UzunHikâye Öykü, inceleme, eleştiri



Daniil Kharms - Yaşlı Kadın

04 Oca 2014
eren

Yaşlı Kadın Daniil Kharms’ın başyapıtıdır. Kharms’ın kısa hikâyelerine aşina okur, bu uzun hikâyeyi yadırgamayacaktır. Nesneler, Kharms evreninin bildik nesneleridir, anlamdan yoksun anlatı parçaları her yere saçılmış gibidir. Bu tanıdıklık, yanıltıcı olabilir. Çünkü, Sluchai‘nin (Olan Biten) aksine, Yaşlı Kadın'ın bir anlama doğru hareket ettiği sezilir. Niyetim ayrıntılı bir analize girişmek değil, hikâyenin içindeki ve dışındaki unsurları bir araya getirmeye çalışarak Kharms’ın anlamı dışlayan hikâyelerine alışık okuru huzursuz etmek.

1.
Yaşlı Kadın'ın adını bilmediğimiz anlatıcısı, iki yerde tanrının varlığı konusunu açar. Önce fırındaki hoş genç kadınla, daha sonra da Sakerdon Mihayloviç’le bu konuyu konuşur. Kadınla olan diyalogda soru, konuşmanın akışını bozar:

""
Ben: Votka sever misiniz? Şahane! Sizinle bir ara bir şeyler içmek isterim.
O: Ben de sizinle votka içmek isterim.
Ben: Beni bağışlayın, ama size bir şey sorabilir miyim?
O: (utangaçça kızararak) Elbette, sorun.
Ben: Tamam o zaman, soracağım. Tanrıya inanıyor musunuz?
O: (şaşkın) Tanrı’ya mı? Evet, elbette.

Utangaçça kızaran kadın belli ki başka bir soru beklemektedir. Daha sonra, Sakerdon Mihayloviç’se böyle bir sorunun sorulmasını edepsizlik olarak gördüğünü açıklayıp soruyu yanıtsız bırakır. Her iki durumda da tanrıya inanç, mahremiyetle ilişkilendirilir. Öykünün sonunda anlatıcının ardıç çalılarının ardına saklanıp dua etmesi hem konunun mahremiyetini hem de öyküdeki önemini pekiştirir.

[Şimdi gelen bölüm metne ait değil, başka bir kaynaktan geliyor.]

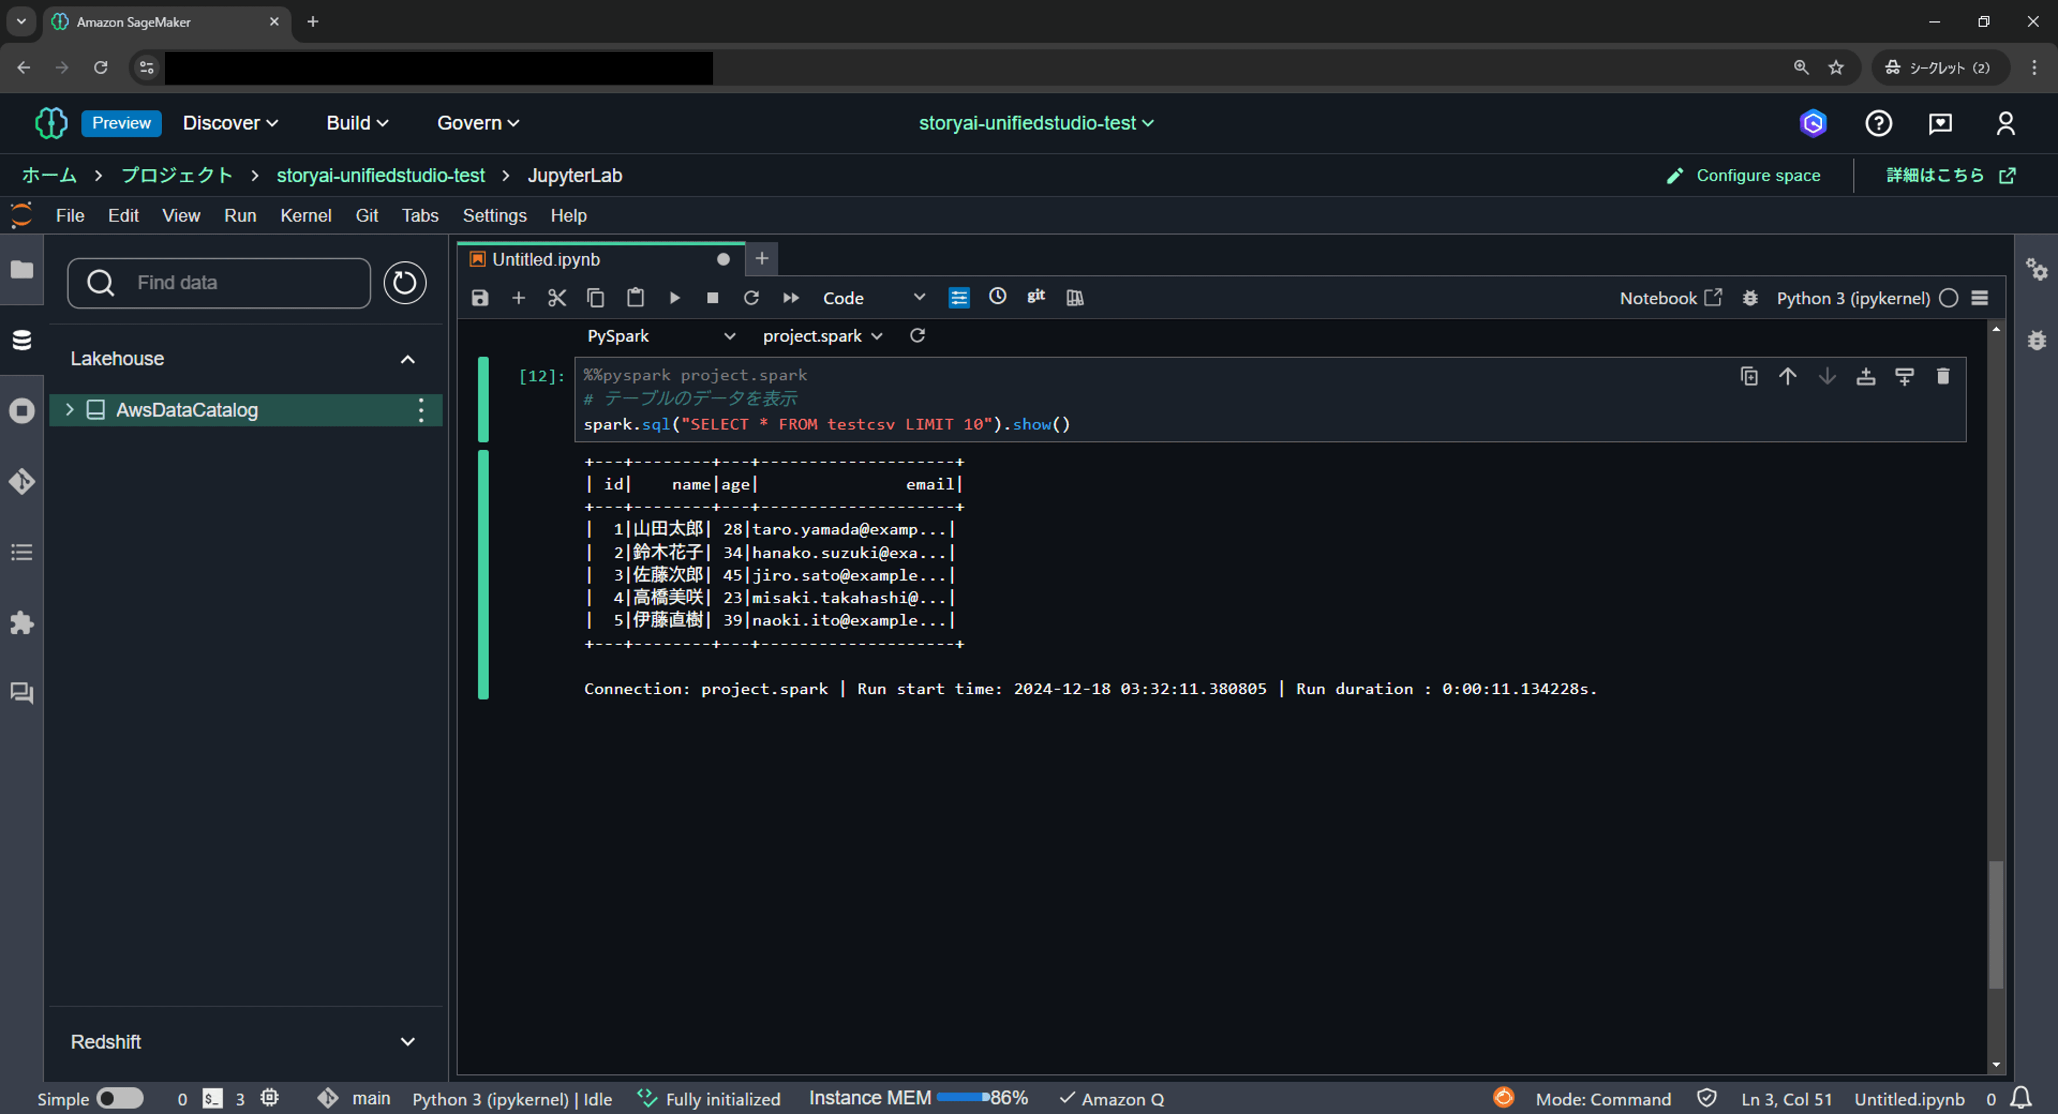Expand the AwsDataCatalog tree node

click(70, 410)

Tanrının varlığı meselesi, araya giren zombi hikâyeleri, öykü boyunca süregiden mucize beklentisi (yaşlı kadının birden ortadan kayboluvermesini dilemek), keramet sahibi hakkındaki öykü kurgusu ve anlatıcının zaman zaman kendi düşünce ve eylemlerini kontrol edemez hâle gelmesi ile birlikte düşünüldüğünde öykünün felsefi yönü daha da belirginleşir. Anlatıcıyı bir türlü rahat bırakmayan sorun, apartman dairesine yatan bir ölü yaşlı kadın olarak cisimleşir.

2.
Genç bir adamın bir “ölü yaşlı kadın” yüzünden azap çekmesi, 19. yüzyıl Rus edebiyatında Dostoyevski’nin Suç ve Ceza’sı, Puşkin’in Maça Kızı öyküsü gibi parlak örneklerine rastladığımız bir temadır. Kharms, bu temayı kendi üslubuna uygun olarak işlerken, onu elbette bir parodiye çevirir. Yaşlı kadın hikâyeye damdan düşercesine girer, bir şekilde ölerek anlatıcı için hem psikolojik hem de fiziksel bir yüke dönüşür, işlevini tamamladığında da kendiliğinden yok olur. Yaşlı kadın nasıl Suç ve Ceza‘daki tefeciye benziyorsa, fırındaki hoş genç kadın da Sonya’yı (Sofia Semyonovna Marmeladova) andırır. Genç adamı iç huzura ulaştıracak fedakâr ve anlayışlı genç kadındır o. Oysa ölü yaşlı kadın, varlığıyla onların buluşmasına engel olur. Önce ceset yüzünden anlatıcı genç kadını evine götüremez, sonra da bavulun içindeki yaşlı kadın anlatıcının genç kadına yetişmesini fiziksel olarak engeller.

3.
Çantanın kayboluşu öykünün doruk noktasıdır. Anlatıcı öykü boyunca düşünce ve eylemlerini kontrol etmeye çalışmış, bunun için mücadele etmiştir. Zorunlu olarak girdiği tuvaletten çıktığında bavulu bulup bataklığa atabilse yeniden hayatının kontrolünü eline alacak, belki fırındaki hoş genç kadını bulup onunla Sakerdon Mihayloviç’i de davet ettikleri bir düğünle evlenecektir. Ama bavulun kayboluşuyla anlatıcı bütün kontrolü kaybeder. Ne olacağı bütünüyle belirsizdir. Belki "mucizevî" biçimde ortadan kaybolan ceset artık peşini bırakmıştır, ama belki de cinayetle suçlanması işten bile değildir. Ardıç çalılarının ardında tuvalet ihtiyacını giderir gibi tanrıya teslim olması, bu irade yoksunluğunun bir kabulü olarak da görülebilir.

4.
Dostoyevski’nin Yeraltından Notlar‘ı, şu cümlelerle biter:

""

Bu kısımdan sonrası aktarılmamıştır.